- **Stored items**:
'''

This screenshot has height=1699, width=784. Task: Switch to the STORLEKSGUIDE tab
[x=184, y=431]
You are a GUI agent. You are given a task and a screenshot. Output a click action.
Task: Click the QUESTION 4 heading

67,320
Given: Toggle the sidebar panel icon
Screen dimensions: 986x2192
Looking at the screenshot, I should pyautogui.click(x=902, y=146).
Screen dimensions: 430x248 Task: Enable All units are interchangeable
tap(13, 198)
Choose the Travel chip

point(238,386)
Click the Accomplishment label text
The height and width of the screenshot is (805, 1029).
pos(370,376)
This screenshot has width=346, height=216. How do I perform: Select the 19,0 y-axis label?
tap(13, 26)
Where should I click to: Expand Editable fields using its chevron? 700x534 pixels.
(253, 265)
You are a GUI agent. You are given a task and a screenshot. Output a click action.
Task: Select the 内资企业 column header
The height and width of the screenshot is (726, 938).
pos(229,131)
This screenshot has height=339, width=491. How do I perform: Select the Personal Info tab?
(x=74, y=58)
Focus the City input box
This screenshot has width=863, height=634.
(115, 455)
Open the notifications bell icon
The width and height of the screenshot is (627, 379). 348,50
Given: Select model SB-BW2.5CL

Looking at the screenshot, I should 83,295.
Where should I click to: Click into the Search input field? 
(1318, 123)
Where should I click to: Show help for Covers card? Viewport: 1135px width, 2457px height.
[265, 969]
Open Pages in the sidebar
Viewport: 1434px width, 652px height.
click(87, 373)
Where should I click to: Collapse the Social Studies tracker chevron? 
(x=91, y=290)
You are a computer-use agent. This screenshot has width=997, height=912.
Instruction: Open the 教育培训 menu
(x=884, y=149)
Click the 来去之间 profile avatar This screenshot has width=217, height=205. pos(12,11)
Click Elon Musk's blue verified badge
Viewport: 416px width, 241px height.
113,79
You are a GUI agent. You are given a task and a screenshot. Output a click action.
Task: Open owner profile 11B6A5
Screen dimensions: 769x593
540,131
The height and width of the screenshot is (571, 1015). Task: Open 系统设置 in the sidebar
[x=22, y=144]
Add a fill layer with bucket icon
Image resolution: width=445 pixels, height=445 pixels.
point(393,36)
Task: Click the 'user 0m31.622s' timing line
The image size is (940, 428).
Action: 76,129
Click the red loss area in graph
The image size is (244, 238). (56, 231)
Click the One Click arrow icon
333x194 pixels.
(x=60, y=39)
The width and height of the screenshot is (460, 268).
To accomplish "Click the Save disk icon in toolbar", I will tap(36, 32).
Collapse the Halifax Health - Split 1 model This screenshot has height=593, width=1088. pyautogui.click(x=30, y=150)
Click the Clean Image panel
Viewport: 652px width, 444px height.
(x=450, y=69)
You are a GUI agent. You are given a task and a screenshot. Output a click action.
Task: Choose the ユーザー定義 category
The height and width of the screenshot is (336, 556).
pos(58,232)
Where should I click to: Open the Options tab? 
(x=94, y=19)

'''

- **Instructions for the task**:
Your task is to collect every line above that contains the word "profile".

- **Expected answer**:
Click the 来去之间 profile avatar This screenshot has width=217, height=205. pos(12,11)
Task: Open owner profile 11B6A5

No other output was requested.